Please return the rows below without any change, starting at the line that contains "Output the [X, Y]" and stopping after the line that contains "temperature [387, 821]".

(Stored data entries)
— begin —
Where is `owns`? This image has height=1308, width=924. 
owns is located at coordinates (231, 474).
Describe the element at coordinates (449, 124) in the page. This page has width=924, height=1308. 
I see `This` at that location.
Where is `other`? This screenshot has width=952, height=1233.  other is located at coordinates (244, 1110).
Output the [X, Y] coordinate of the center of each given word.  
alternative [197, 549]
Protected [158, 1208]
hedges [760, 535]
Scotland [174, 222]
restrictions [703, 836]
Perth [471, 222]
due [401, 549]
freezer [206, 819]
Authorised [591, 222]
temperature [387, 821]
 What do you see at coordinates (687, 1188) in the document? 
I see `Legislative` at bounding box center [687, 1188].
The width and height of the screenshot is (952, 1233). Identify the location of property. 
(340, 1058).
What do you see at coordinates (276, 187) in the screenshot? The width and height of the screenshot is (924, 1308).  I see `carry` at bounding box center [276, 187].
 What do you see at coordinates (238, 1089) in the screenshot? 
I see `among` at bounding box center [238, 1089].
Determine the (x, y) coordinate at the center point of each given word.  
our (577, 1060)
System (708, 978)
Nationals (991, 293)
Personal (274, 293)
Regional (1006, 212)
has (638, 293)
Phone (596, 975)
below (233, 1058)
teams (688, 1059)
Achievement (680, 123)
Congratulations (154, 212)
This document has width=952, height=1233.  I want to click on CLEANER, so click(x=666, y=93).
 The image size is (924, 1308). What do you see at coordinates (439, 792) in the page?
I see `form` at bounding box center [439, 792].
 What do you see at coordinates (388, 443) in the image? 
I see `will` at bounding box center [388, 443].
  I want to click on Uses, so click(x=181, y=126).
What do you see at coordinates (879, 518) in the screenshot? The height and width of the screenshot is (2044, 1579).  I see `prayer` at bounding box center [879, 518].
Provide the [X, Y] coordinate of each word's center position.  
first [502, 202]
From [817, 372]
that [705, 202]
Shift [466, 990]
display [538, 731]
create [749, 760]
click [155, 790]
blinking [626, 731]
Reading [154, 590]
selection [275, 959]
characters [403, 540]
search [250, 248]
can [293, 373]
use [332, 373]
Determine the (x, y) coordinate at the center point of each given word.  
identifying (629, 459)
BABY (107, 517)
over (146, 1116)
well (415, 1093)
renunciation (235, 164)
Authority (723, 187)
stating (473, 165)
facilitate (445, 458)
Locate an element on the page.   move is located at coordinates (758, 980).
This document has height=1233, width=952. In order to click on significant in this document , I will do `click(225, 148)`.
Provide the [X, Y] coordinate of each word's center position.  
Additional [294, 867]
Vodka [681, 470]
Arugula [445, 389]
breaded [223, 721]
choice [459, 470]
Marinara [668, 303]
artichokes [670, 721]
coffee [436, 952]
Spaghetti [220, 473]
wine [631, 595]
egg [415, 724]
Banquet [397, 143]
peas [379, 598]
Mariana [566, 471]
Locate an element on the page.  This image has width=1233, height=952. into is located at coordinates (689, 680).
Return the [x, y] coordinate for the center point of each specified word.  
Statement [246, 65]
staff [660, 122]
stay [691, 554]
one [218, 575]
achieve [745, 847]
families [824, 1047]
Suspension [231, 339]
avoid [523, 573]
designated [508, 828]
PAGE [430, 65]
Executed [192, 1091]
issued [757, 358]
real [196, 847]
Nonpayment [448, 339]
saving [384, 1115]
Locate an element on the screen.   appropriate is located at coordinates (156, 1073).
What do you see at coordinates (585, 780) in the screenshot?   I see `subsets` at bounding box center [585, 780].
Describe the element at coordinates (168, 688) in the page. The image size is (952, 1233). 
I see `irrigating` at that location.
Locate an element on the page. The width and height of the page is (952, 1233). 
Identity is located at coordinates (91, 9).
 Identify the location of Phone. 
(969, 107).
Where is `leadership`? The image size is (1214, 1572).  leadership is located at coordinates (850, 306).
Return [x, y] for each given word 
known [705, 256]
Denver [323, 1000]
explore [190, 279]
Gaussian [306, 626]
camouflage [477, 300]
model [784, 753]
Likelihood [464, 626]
— end —
Correct output –
Output the [X, Y] coordinate of the center of each given word.  
alternative [197, 549]
Protected [158, 1208]
hedges [760, 535]
Scotland [174, 222]
restrictions [703, 836]
Perth [471, 222]
due [401, 549]
freezer [206, 819]
Authorised [591, 222]
temperature [387, 821]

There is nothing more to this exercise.